Olivia Colman is Leda, a college professor and Italian translator getting some time away alone. She is quiet, at times bordering on socially inept, marking papers on the beach and pursuing no company, even when it is offered in the form of Paul Mescal’s kind beach assistant Will or Ed Harris’ Lyle, the hotel caretaker. She is however drawn to a loud family who take over the otherwise deserted beach she spends her days on, particularly Nina (Dakota Johnson) and her daughter, Elena. Leda immediately feels for the young mother, having struggled herself to balance family life and work at her age: played by an outstanding Jessie Buckley, young Leda constantly battles with her two daughters, Bianca and Martha, longing for something more than having her hair brushed and reducing childcare to taking turns with her husband (Jack Farthing). When Elena goes missing, Leda finds her, and develops a friendship with Nina and her family. But it is all too close to home for her: when Elena loses her doll and becomes more and more agitated, Nina turns to her for help, and Leda is forced to confront her darkest secret.
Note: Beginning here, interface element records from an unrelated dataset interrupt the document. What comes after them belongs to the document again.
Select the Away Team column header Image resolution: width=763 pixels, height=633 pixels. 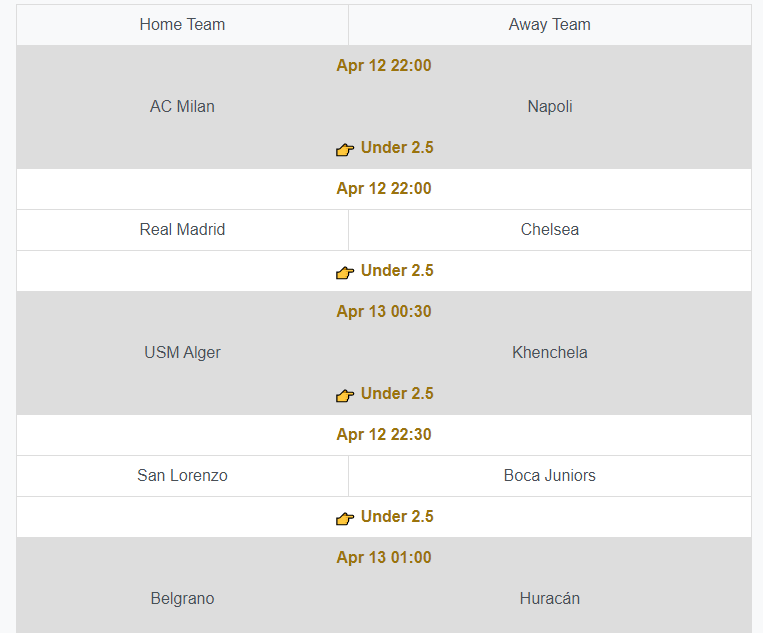pos(549,25)
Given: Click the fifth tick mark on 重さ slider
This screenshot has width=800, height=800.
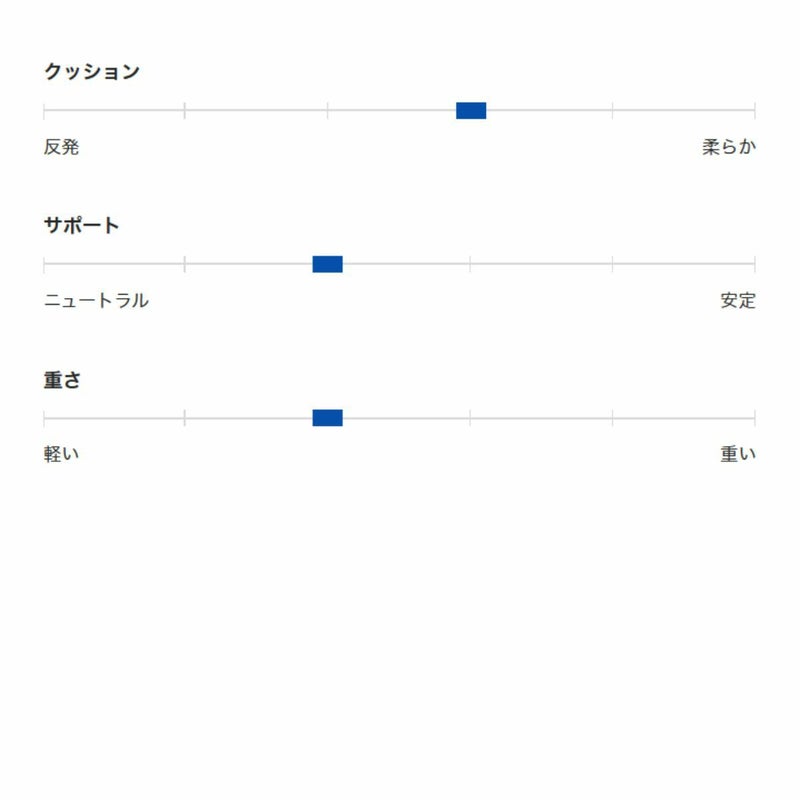Looking at the screenshot, I should (x=612, y=418).
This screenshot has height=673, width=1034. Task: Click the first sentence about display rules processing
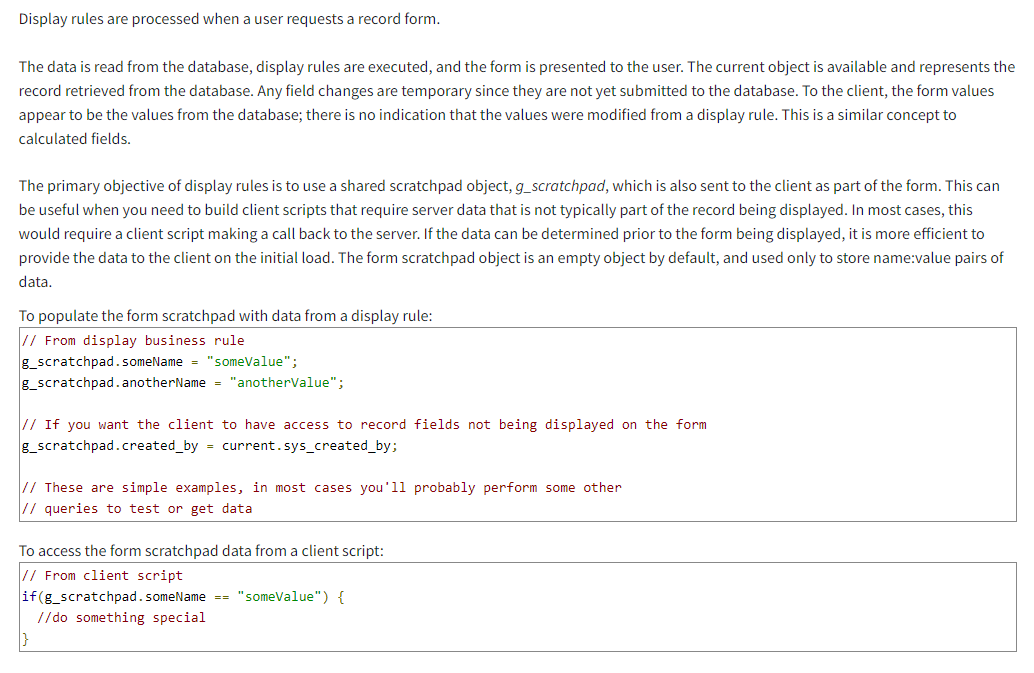[x=229, y=19]
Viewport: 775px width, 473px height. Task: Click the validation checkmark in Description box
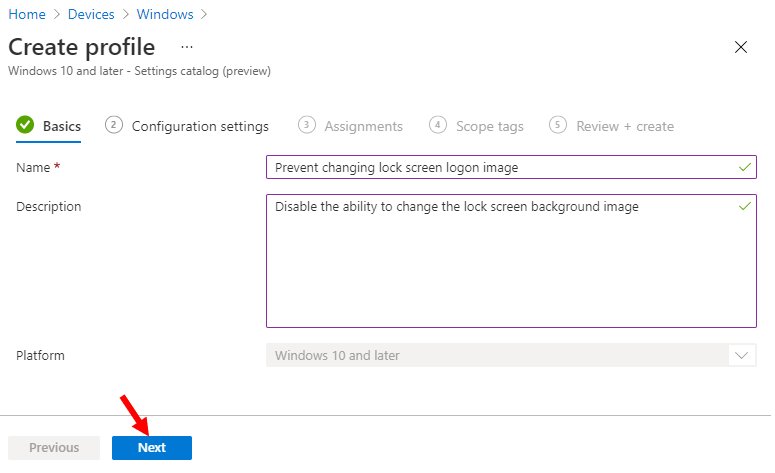click(x=744, y=206)
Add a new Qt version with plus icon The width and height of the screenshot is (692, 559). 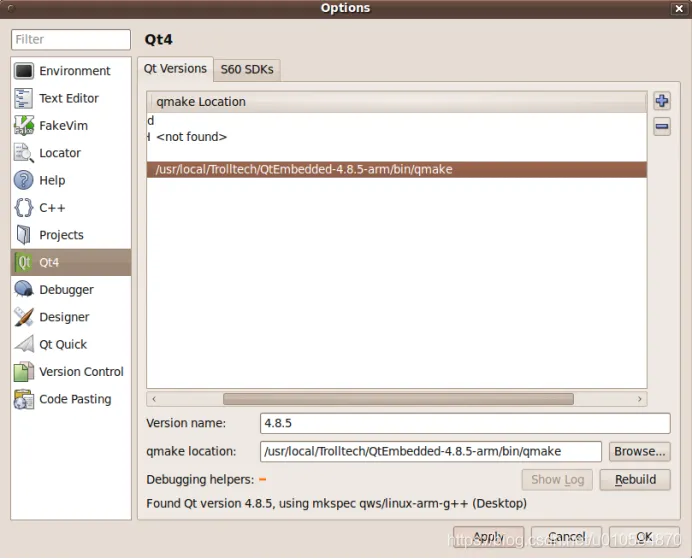[x=662, y=101]
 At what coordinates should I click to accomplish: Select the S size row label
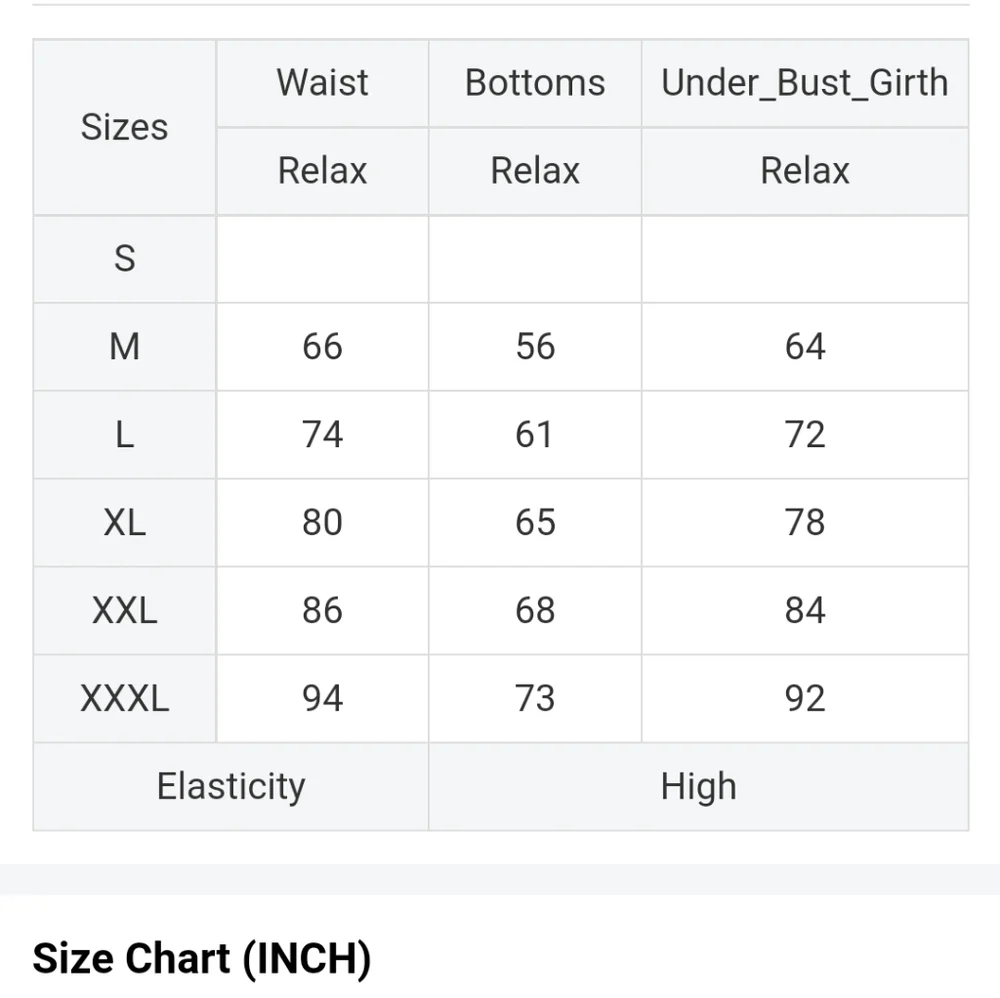pyautogui.click(x=124, y=259)
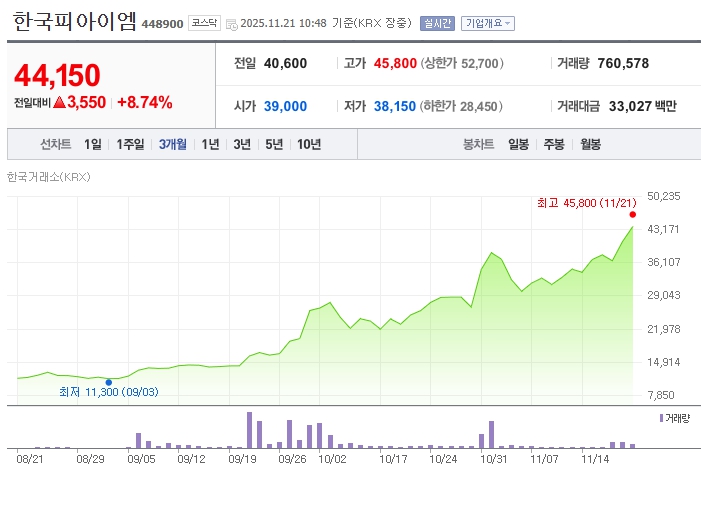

There is an imminent sense of danger surrounding Leda, whether it is Elena suddenly going missing and the entire beach spreading out to look for her, or Nina’s family, who Will tells Leda between gritted teeth are “bad people”. She feels watched everywhere she goes: on the beach, where Nina and her family watch her from a distance, and even in her holiday home, where Lyle is always lurking and where she has to crouch under the window so as not to be seen from outside. One wonders why she doesn’t just leave the resort, but Leda is gutsy, resilient, determined not to be bothered (she refuses one of Nina’s family member’s requests to relocate at the other end of the beach so that the family can stay together). And yet, though she remains rooted in place, Leda is bothered, distressed by the memories Nina and Elena’s relationship brings back to her, by the eerie resemblance between what she witnesses unfold on the beach and her past.

The Lost Daughter explores the taboos of motherhood, the hushed whispers of “she’s driving me crazy” without nonetheless revealing too much. Gyllenhaal cleverly plays with expectations, setting a suggestive flashback against present times, leaving red herrings (even the title is one) weighed down by Leda’s increased feelings of discomfort as she watches Nina love and struggle with her daughter. Colman is excellent, perfectly embodying a continuous awkwardness that renders her a mixture of unlikeable and empathetic: too quick to stick to her guns, she often retracts her words, offering up measly apologies for her standoffishness, or worse, attempts clumsy flirtation before running away like an embarrassed child. Yet always, it appears as though she either wants to laugh or cry, exemplifying the dichotomy between both loving and fearing, staying put and running.

After such heightened drama and tension, the ending of The Lost Daughter is surprisingly a little understated. But then this is also perhaps the point: with Gyllenhaal playing to the audience’s sense of impending doom, she instead leaves Leda at a bittersweet ending, a learning curve for her older, wizened self that reminds us that there needn’t always be a tragedy for everything to fall to pieces. Sometimes, the hardest emotions are the simplest ones.